Input -
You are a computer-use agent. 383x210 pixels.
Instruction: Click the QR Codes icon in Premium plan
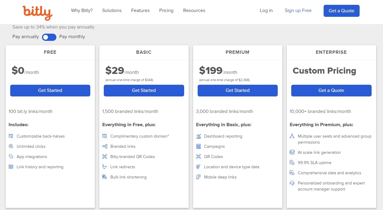[198, 157]
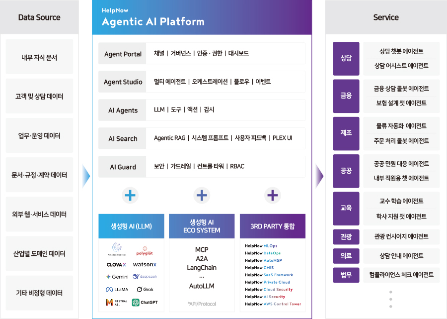Click the Amazon Bedrock logo
447x319 pixels.
(x=117, y=249)
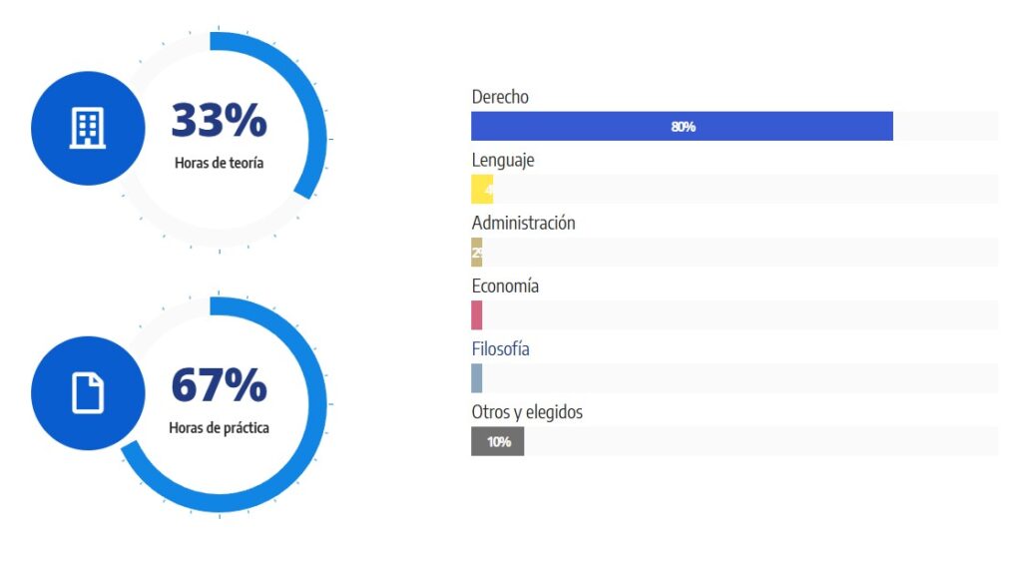The image size is (1022, 571).
Task: Click the pink Economía bar
Action: click(477, 315)
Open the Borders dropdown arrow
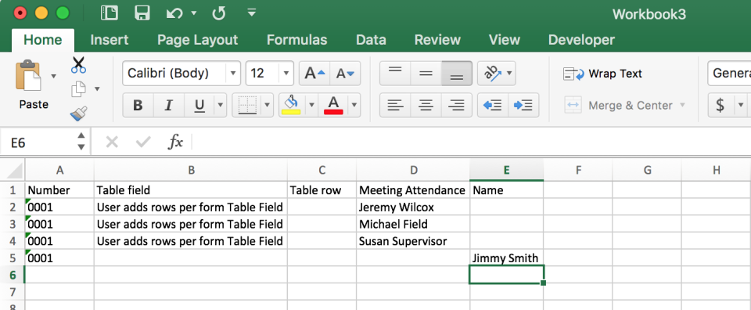This screenshot has height=310, width=751. point(268,105)
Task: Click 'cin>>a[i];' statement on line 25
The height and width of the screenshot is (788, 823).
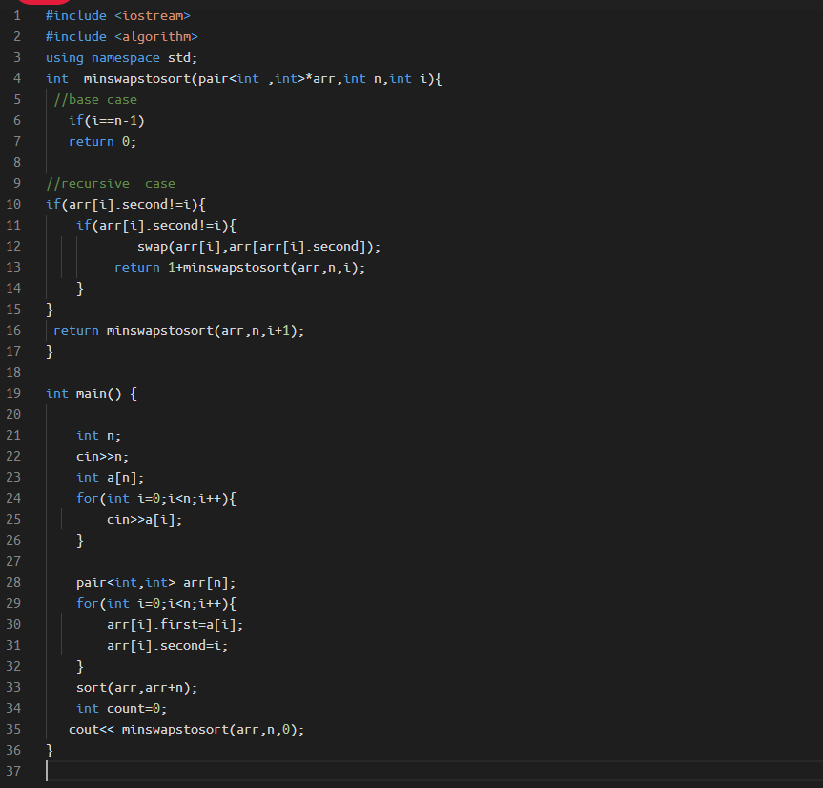Action: click(x=144, y=519)
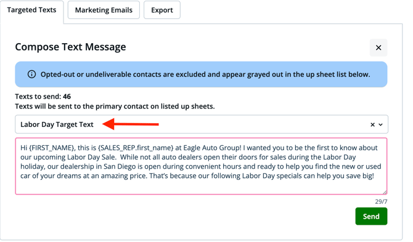The image size is (413, 242).
Task: Open the Marketing Emails tab
Action: point(104,10)
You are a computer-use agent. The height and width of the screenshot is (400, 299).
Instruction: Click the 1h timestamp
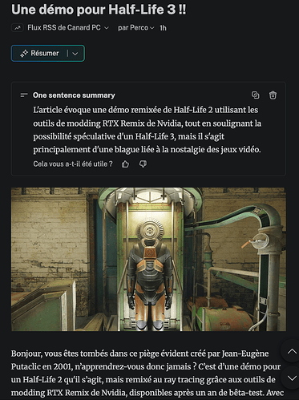163,28

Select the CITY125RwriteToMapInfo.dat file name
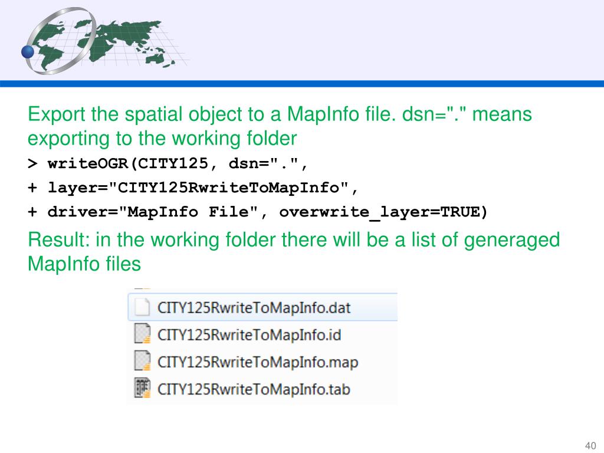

Problem to solve - Write the listing out exactly, word for word, but omit the pictures.

Solution for this task -
You are a computer-use agent. 383x210 pixels.
Instruction: Click the QR Codes icon in Premium plan
[198, 157]
Click the Amazon Bedrock logo
447x319 pixels.
(x=117, y=249)
The image size is (1022, 571).
Task: Click the pink Economía bar
Action: click(477, 315)
Open the Borders dropdown arrow
This screenshot has height=310, width=751. point(268,105)
Task: Click 'cin>>a[i];' statement on line 25
The height and width of the screenshot is (788, 823).
Action: click(x=144, y=519)
The image size is (413, 242).
Task: Open the Marketing Emails tab
Action: point(104,10)
You are a computer-use agent. The height and width of the screenshot is (400, 299).
Instruction: Click the 1h timestamp
163,28

Select the CITY125RwriteToMapInfo.dat file name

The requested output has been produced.